The Jackrabbit Factor: Why You Can (book) - Principle

Principle

The term "jackrabbit factor" refers to the importance of being fixed on one's objective. According to the book, a person must be able to visualize the success they seek, and feel the success as though they have already achieved it before beginning the chase. Doing what someone else has done in order to duplicate their success is said to be as futile as is jumping and barking to produce a rabbit. The claim is that if the goal is in clear view, the actions needed to capture the prize will actually become instinctive.

If a person sees a dog chasing a rabbit, but could not see the rabbit, they would see the dog darting, barking and leaping around. To the bystander, the dog would seem crazy. This first part of the analogy compares the dog to a person with a dream for success. The person may seem to do erratic, crazy, irrational things in pursuit of the dream. If a bystander cannot "see" that person's dream, the person's behavior will appear crazed as well.

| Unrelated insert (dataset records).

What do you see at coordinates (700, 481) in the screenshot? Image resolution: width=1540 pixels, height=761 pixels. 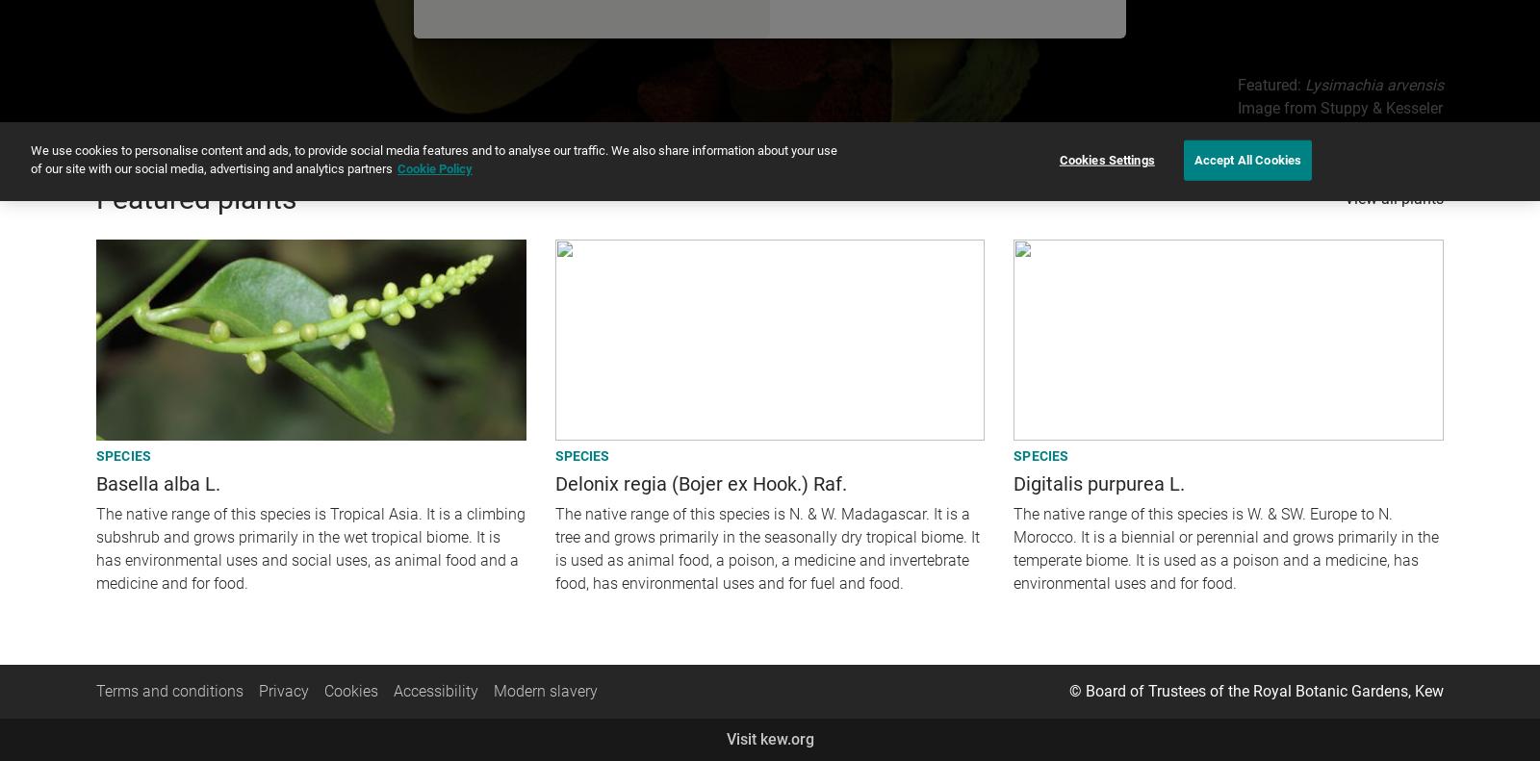 I see `'Delonix regia (Bojer ex Hook.) Raf.'` at bounding box center [700, 481].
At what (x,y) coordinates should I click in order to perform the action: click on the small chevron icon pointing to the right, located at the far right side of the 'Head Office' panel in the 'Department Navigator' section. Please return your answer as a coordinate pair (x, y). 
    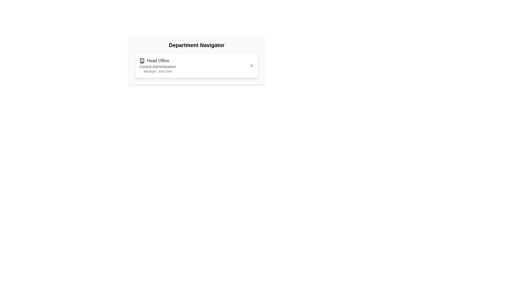
    Looking at the image, I should click on (251, 65).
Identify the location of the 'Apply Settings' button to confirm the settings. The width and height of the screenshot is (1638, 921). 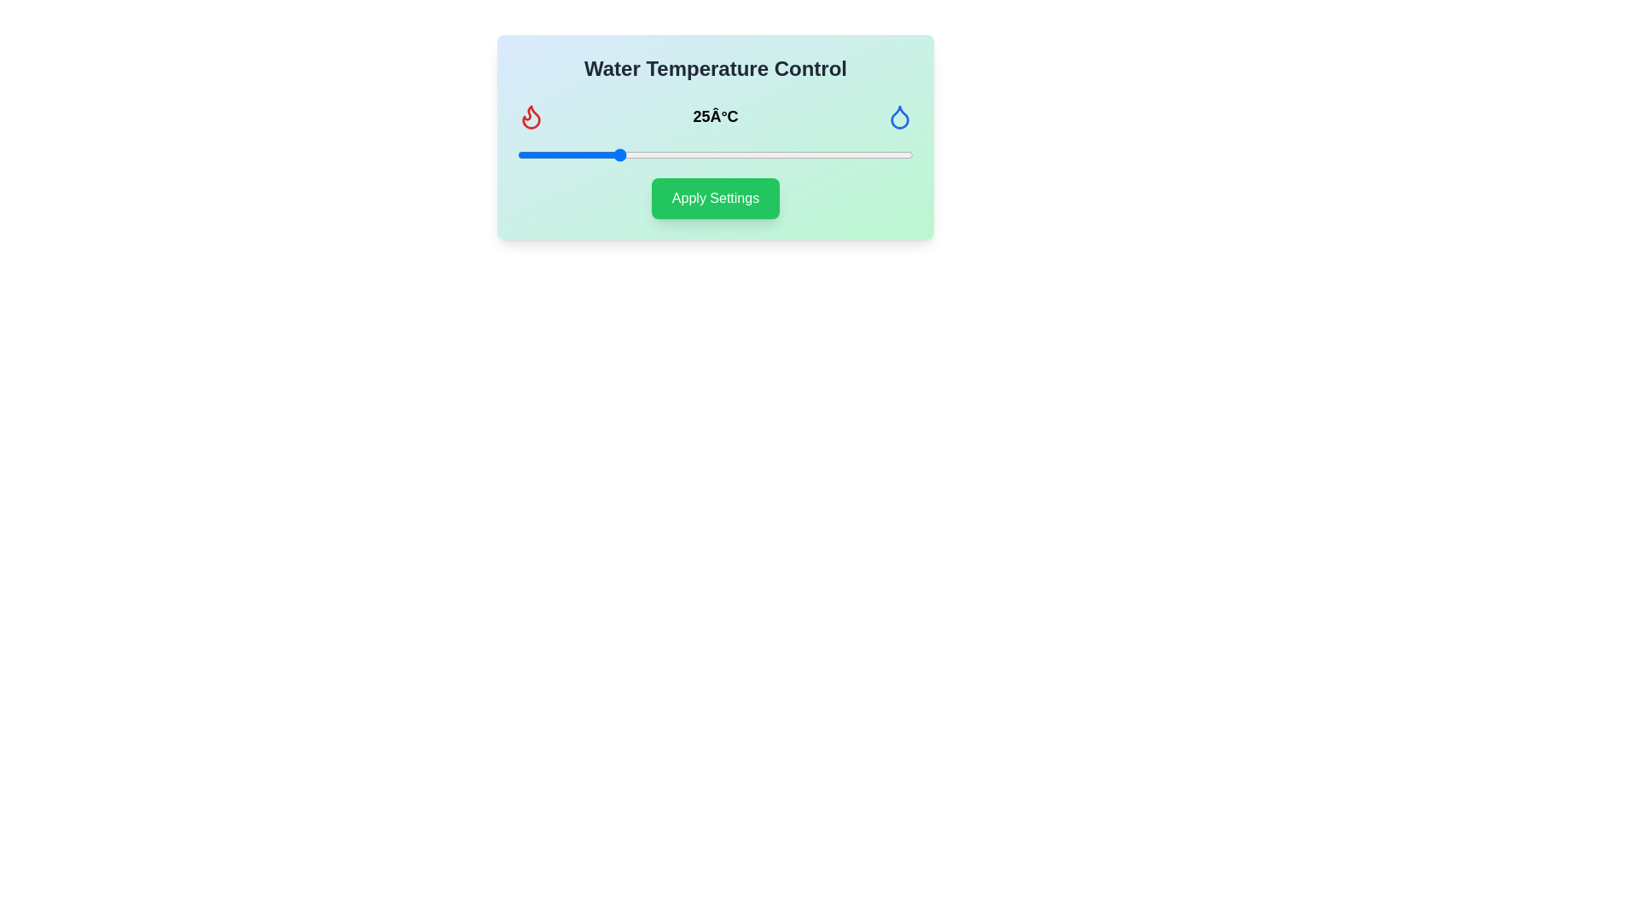
(716, 197).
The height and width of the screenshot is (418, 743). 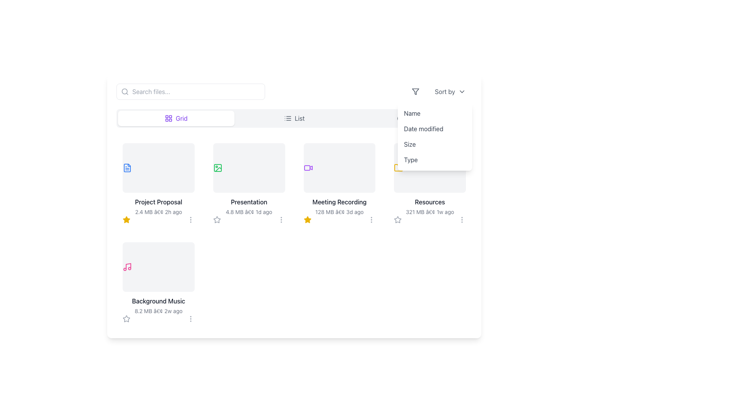 What do you see at coordinates (158, 305) in the screenshot?
I see `the 'Background Music' label which displays 'Background Music' in bold black text and additional details in smaller gray text underneath, located in the fourth cell of a grid layout` at bounding box center [158, 305].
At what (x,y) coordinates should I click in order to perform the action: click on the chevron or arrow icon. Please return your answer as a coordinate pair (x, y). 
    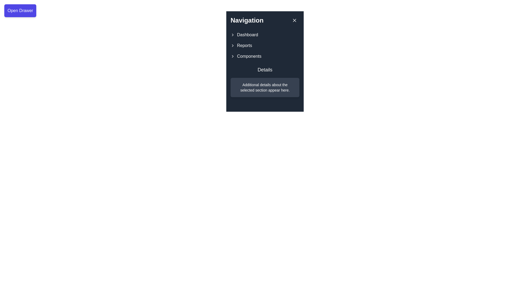
    Looking at the image, I should click on (232, 45).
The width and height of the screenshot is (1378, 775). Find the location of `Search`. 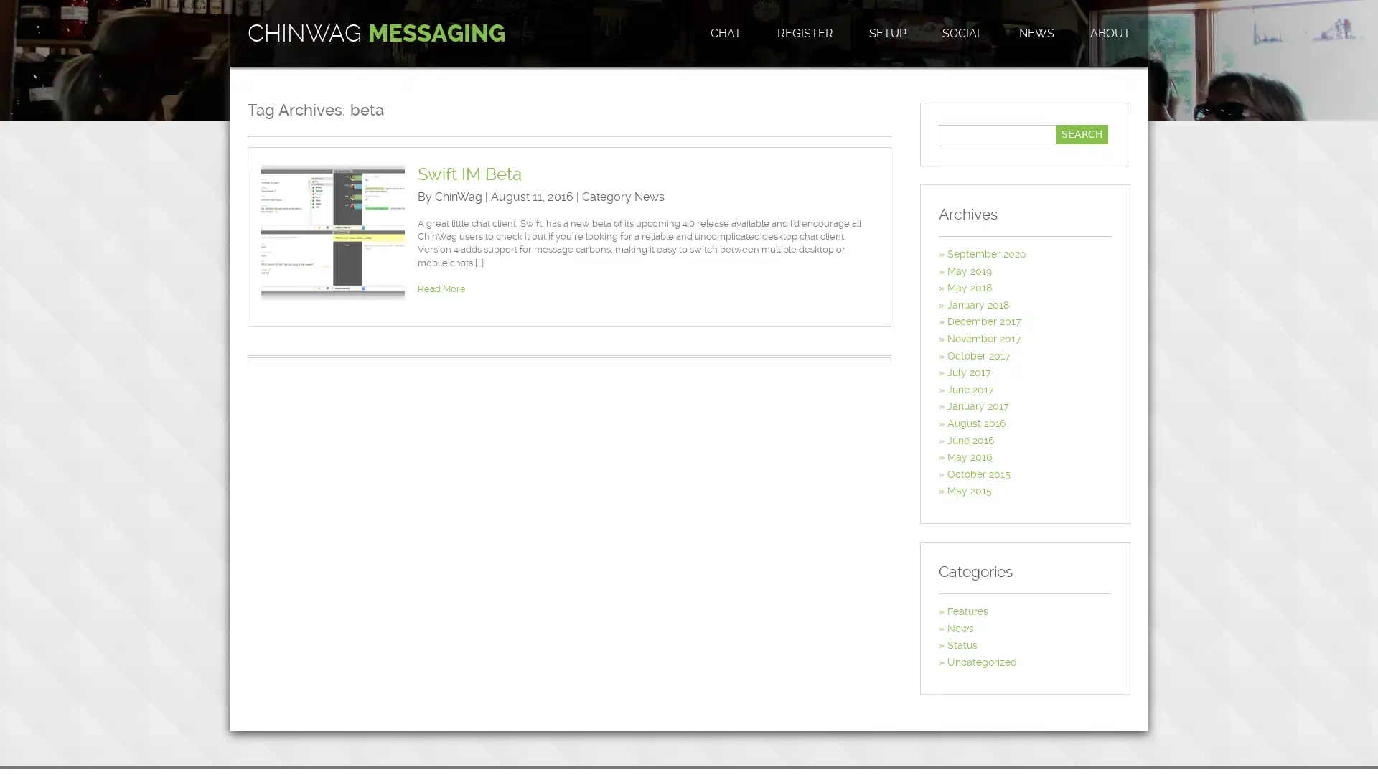

Search is located at coordinates (1082, 134).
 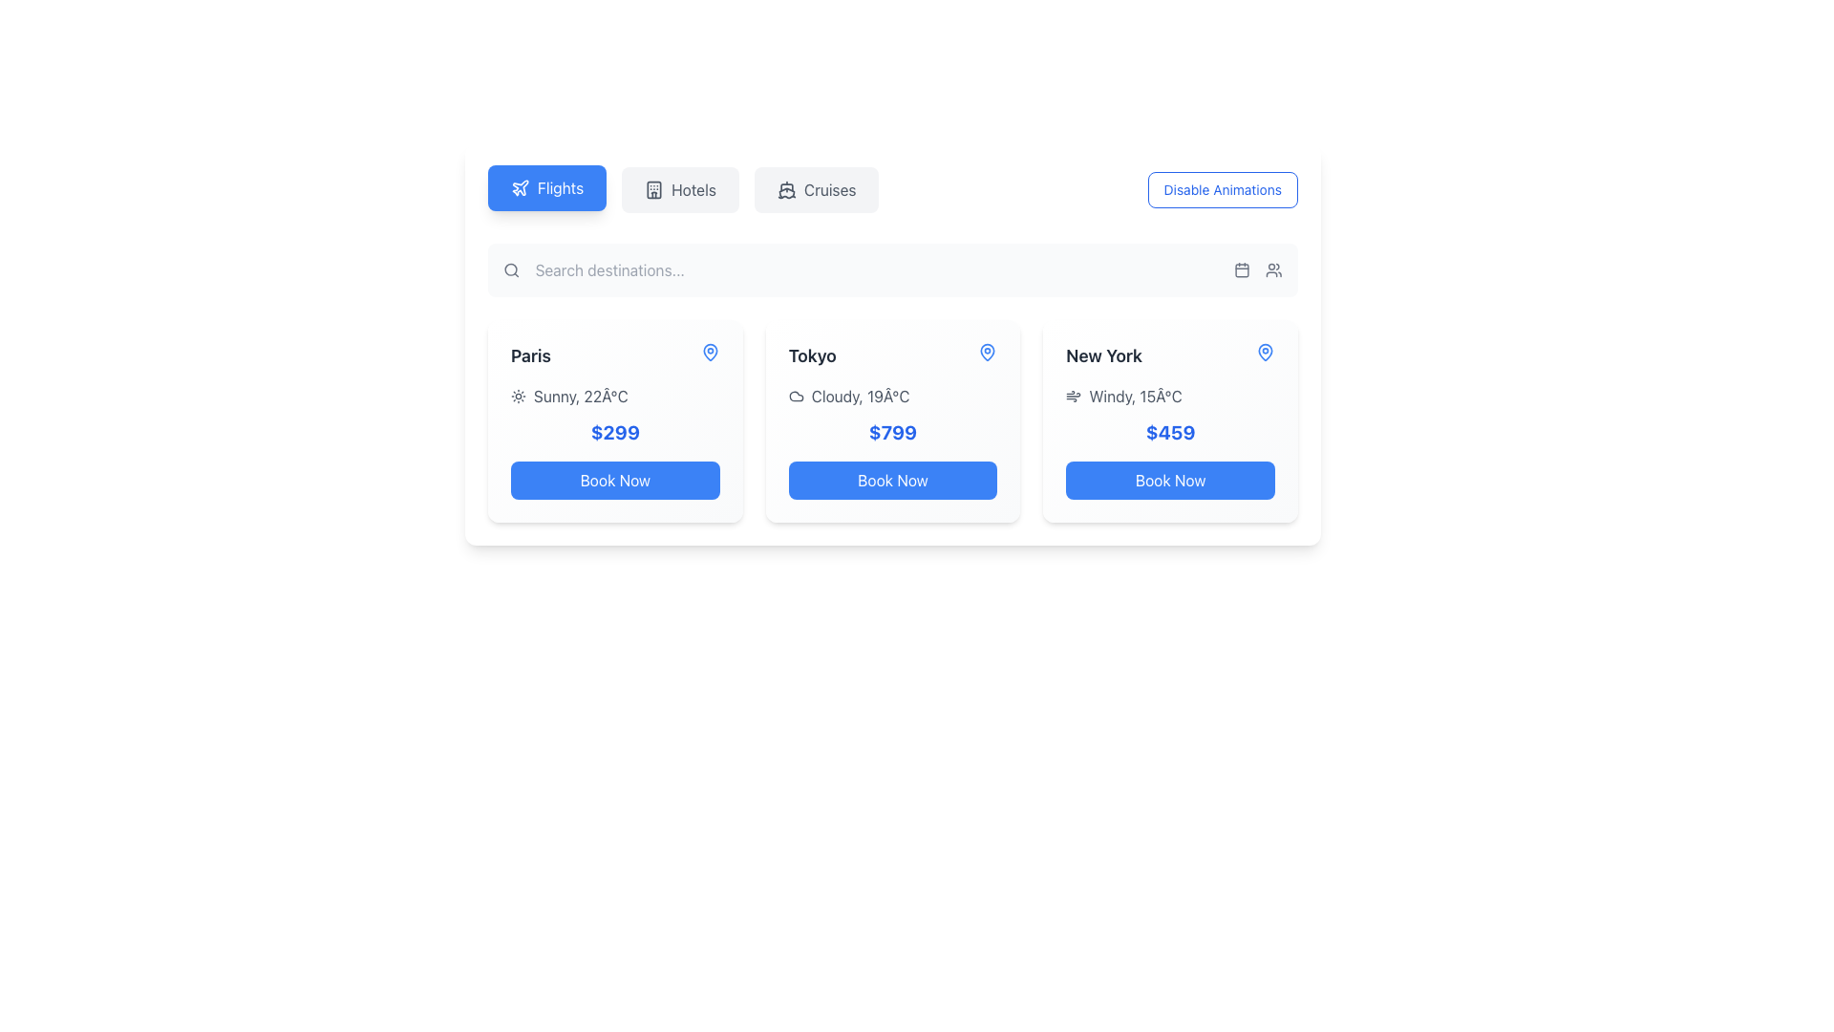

Taking the analogy further, if a man wanted a rabbit too, and decided to simply mimic the same steps as the dog without "seeing" a rabbit himself, he would actually repel all rabbits as he jumped and barked erratically (hoping that doing so would somehow produce a rabbit). This compares directly to people who try to do precisely what another person has done in an effort to achieve the same success. It is claimed that this strategy will tend to repel the very success they seek.